### WORK TO COMPLETE
Please render the lines as a Markdown table with columns "Row" and "Line", starting at the line that contains "Select the 近三个月 date filter" and stopping after the line that contains "[x=851, y=320]", skip blank lines, and leave the pictures out.

### DATASET ENTRIES
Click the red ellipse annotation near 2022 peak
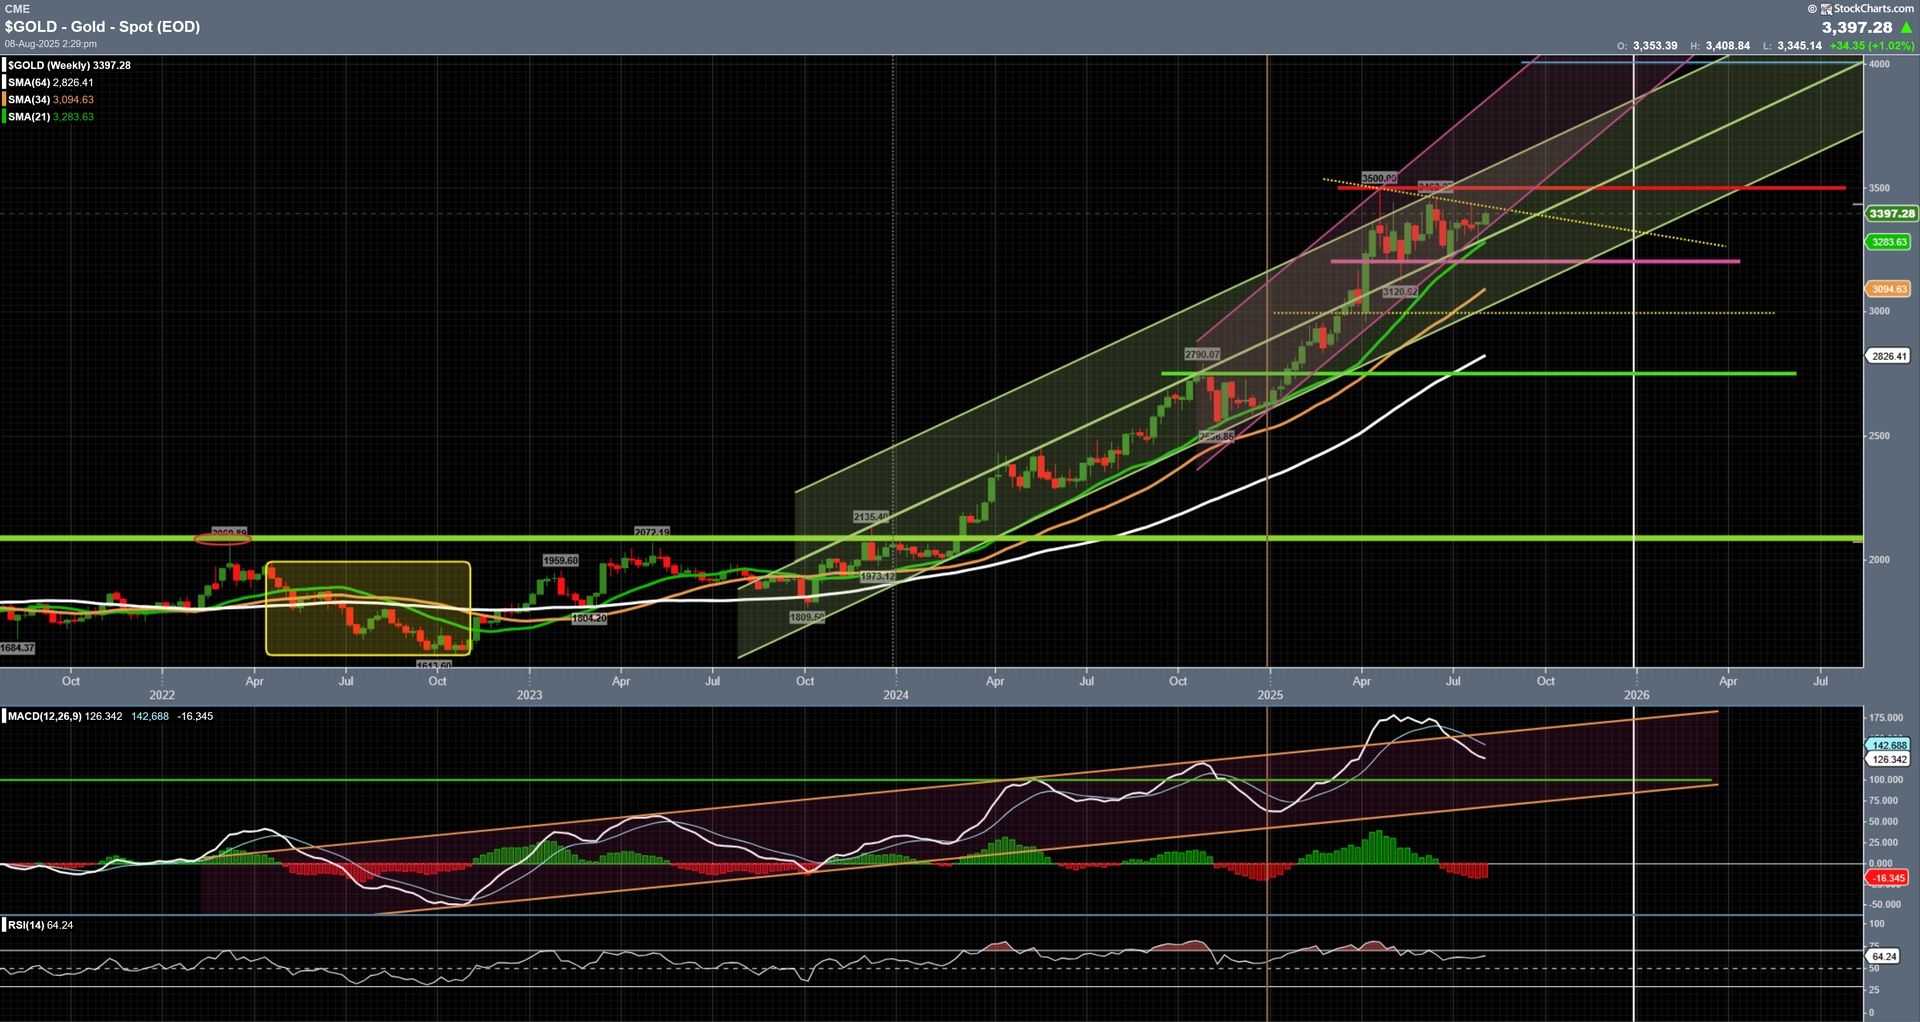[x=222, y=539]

...

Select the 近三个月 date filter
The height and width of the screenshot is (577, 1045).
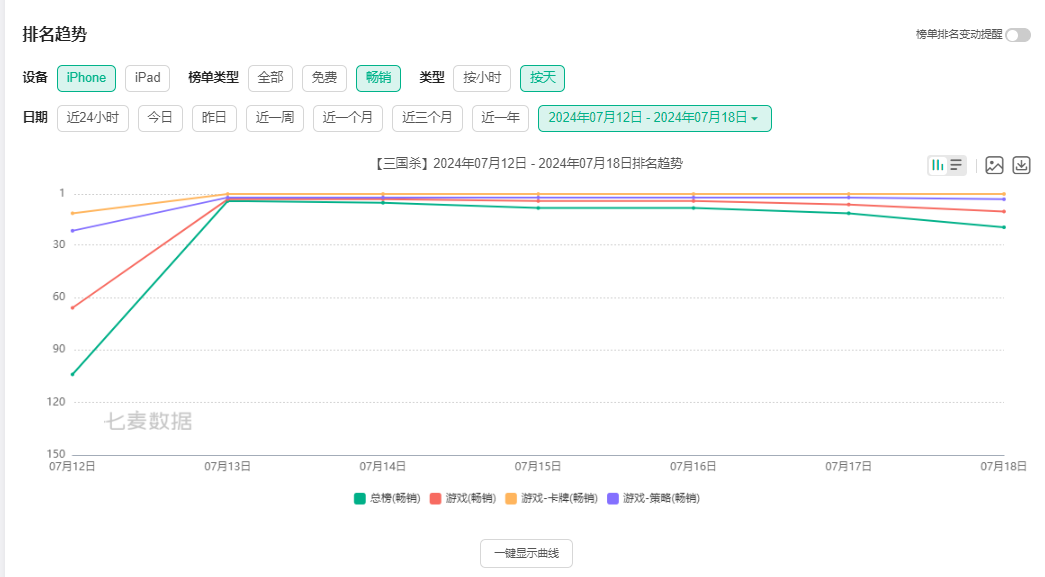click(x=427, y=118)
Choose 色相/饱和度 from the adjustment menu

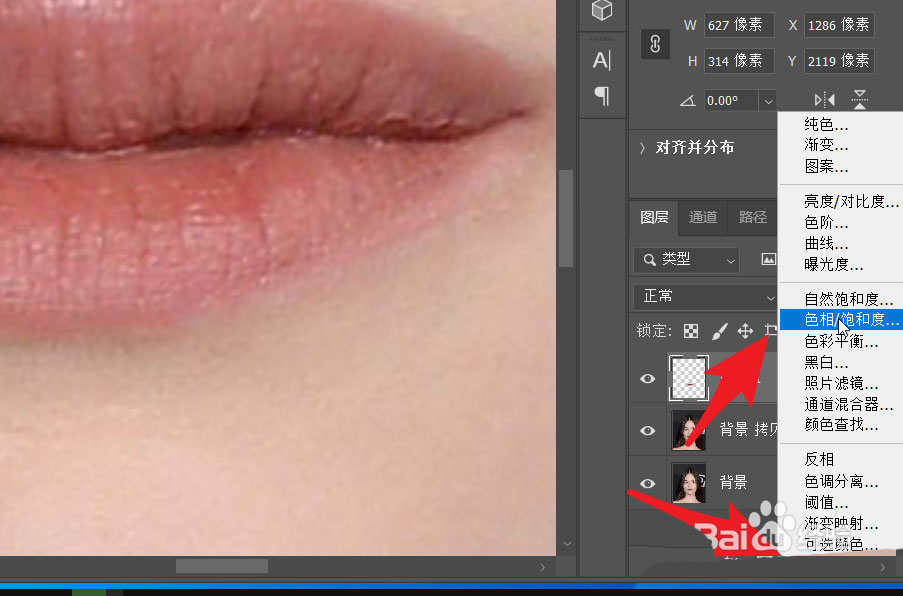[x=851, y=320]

### RESULT BELOW
| Row | Line |
|---|---|
| 1 | Select the 近三个月 date filter |
| 2 | The height and width of the screenshot is (577, 1045). |
| 3 | click(x=427, y=118) |
| 4 | Choose 色相/饱和度 from the adjustment menu |
| 5 | [x=851, y=320] |